The fundamental problem (probably) is address decoding in CXL for interleaving
is at a sub page granularity. That means we can't use page table to perform the address
look ups in hardware. Note this also has the side effect that kvm won't work if
there is any chance that you will run instructions out of the CXL memory - it's
fine if you are interested in data only (DAX etc). (I've had a note in my todo list
to add a warning message about the KVM limitations for a while).

There have been a few discussions (mostly when we were debugging some TCG issues
and considering KVM support) about how we 'might' be able to improve this.  That focused
on a general 'fix', but there may be some lower hanging fruit.

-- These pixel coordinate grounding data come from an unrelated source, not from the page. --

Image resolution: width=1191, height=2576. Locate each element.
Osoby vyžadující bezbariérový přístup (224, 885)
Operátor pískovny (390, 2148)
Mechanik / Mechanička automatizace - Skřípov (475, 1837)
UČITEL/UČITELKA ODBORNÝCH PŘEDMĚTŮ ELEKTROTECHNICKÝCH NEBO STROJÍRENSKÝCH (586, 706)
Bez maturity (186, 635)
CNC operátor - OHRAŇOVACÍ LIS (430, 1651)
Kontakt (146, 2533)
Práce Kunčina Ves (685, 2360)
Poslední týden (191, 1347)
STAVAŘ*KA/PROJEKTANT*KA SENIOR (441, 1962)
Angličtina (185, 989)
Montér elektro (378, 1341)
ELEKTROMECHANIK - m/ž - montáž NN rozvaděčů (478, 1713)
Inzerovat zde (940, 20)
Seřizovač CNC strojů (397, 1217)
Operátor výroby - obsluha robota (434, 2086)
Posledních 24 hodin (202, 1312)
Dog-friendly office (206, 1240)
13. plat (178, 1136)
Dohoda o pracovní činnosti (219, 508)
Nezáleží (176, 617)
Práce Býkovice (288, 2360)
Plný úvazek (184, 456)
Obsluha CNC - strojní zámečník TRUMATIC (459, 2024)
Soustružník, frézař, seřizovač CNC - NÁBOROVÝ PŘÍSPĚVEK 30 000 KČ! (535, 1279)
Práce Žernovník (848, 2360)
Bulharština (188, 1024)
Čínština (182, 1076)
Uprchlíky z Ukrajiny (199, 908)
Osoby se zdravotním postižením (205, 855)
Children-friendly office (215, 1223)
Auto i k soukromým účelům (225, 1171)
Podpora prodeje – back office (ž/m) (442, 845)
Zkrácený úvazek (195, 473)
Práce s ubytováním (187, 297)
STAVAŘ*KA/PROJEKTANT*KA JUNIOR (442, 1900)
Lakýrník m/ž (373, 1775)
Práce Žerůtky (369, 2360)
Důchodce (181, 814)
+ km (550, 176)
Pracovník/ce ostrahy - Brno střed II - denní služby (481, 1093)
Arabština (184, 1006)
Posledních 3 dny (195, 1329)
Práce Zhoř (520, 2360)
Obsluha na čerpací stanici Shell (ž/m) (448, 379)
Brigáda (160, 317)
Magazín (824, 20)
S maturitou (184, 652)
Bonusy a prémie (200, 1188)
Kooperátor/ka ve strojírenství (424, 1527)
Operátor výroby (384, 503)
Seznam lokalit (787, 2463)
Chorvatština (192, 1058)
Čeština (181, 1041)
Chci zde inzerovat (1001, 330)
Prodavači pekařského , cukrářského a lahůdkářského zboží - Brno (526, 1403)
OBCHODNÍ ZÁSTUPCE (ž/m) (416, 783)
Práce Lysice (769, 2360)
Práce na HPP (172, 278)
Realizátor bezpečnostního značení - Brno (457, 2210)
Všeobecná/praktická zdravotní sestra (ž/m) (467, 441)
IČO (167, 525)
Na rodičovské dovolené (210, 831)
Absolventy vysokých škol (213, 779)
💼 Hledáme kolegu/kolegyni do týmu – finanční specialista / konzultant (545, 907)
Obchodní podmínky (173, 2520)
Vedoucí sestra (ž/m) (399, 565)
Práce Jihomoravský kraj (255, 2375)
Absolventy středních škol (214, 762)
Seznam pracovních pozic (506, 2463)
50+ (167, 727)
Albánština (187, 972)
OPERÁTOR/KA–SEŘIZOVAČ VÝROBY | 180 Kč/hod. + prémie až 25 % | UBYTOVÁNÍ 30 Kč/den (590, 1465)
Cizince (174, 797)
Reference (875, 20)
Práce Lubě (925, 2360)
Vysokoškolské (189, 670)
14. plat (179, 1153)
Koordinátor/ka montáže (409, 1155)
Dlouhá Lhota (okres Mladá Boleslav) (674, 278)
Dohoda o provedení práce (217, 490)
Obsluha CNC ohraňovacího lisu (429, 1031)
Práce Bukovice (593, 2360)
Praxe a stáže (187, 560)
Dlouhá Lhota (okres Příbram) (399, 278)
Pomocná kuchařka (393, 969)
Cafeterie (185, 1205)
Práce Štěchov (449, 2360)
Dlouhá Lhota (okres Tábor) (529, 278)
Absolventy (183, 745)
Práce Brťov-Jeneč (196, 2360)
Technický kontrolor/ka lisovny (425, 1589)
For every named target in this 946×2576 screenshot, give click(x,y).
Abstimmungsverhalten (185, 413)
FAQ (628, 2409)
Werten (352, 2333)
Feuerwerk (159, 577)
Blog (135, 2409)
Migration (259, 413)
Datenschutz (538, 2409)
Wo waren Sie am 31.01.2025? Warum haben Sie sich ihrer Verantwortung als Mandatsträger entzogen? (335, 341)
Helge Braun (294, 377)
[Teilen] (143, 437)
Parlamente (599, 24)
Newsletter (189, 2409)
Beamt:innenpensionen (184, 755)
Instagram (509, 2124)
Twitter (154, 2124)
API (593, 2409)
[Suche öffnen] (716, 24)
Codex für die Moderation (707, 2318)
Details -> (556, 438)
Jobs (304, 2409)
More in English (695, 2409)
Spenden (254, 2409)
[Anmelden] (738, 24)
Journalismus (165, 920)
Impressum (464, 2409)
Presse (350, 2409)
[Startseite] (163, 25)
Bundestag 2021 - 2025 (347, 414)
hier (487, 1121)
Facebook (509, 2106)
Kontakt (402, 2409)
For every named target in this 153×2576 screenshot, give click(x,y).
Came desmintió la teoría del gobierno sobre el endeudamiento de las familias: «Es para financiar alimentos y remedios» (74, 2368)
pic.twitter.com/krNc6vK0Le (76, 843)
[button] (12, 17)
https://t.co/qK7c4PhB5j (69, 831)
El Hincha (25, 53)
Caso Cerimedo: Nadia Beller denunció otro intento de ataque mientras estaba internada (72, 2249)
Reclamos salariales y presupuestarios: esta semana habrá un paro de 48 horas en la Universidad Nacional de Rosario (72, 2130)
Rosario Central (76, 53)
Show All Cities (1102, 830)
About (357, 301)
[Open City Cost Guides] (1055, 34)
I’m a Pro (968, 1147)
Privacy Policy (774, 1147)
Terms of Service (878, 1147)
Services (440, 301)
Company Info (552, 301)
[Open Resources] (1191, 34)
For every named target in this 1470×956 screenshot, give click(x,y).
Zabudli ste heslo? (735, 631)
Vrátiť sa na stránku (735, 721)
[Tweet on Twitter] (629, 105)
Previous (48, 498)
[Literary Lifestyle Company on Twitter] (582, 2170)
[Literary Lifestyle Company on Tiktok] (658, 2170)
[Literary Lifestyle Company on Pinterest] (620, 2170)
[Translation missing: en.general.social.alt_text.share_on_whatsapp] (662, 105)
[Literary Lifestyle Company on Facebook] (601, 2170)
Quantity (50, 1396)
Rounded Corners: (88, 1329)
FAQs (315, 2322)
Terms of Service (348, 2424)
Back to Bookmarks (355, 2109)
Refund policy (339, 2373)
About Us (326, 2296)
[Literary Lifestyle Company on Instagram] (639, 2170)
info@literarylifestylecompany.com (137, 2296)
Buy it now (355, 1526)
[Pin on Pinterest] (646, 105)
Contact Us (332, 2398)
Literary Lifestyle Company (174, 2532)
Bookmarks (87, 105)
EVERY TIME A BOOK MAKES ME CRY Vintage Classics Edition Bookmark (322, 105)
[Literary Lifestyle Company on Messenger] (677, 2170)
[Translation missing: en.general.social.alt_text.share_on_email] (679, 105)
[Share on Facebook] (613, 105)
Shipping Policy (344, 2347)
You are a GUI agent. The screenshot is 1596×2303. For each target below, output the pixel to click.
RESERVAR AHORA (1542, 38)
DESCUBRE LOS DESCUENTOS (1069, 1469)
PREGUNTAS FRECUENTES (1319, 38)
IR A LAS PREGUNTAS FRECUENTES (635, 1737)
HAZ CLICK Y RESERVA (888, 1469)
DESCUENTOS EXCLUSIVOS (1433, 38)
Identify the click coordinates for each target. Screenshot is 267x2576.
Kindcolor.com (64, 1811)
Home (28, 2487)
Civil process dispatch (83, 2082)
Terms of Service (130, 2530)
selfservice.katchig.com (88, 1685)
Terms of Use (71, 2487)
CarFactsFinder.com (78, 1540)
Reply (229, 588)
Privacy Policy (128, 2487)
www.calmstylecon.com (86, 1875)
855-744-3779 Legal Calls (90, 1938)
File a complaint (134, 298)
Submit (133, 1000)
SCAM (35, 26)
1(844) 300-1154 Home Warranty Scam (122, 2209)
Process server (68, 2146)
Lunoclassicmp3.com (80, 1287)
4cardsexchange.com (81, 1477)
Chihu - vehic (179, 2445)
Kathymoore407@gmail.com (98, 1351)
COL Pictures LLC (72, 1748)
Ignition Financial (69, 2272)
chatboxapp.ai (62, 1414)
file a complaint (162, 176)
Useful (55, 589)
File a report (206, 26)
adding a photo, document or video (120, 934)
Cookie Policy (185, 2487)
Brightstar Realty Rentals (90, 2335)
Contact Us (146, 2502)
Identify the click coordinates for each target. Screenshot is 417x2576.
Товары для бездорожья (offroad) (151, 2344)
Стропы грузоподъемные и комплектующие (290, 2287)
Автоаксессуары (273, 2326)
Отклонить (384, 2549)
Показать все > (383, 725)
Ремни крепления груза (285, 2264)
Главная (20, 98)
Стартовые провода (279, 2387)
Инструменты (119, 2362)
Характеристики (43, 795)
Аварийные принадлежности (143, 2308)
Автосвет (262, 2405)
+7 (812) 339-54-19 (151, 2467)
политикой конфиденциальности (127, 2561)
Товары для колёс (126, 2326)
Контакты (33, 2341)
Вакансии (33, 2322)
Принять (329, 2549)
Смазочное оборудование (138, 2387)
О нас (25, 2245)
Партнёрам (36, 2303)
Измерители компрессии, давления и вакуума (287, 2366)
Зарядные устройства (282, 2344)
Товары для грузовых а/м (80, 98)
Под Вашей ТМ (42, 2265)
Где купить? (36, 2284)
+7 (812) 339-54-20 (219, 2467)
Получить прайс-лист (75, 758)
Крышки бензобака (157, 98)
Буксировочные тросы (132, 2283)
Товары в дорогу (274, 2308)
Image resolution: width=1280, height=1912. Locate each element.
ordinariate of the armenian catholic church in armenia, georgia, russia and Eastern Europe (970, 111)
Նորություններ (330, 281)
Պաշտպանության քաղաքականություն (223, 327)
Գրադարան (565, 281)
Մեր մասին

The options I think might work are:

1) Special case configurations where there is no interleave going on.
   I'm not entirely sure how this would fit together and it won't deal with the
   more interesting cases - if it does work I'd want it to be minimally invasive because
   those complex cases are the main focus of testing etc.  There is an extension of this
   where we handle interleave, but only if it is 4k or above (on appropriately configured
   host).

2) Add caching layer to the CXL fixed memory windows.  That would hold copies of a
   number of pages that have been accessed in a software cache and setup the mappings for
   the hardware page table walkers to find them. If the page isn't cached we'd trigger
   a pagefault and have to bring it into the cache. If the configuration of the interleave
   is touched, all caches would need to be written back etc. This would need to be optional
   because I don't want to have to add cache coherency protocols etc when we add shared
   memory support (fun though it would be ;) 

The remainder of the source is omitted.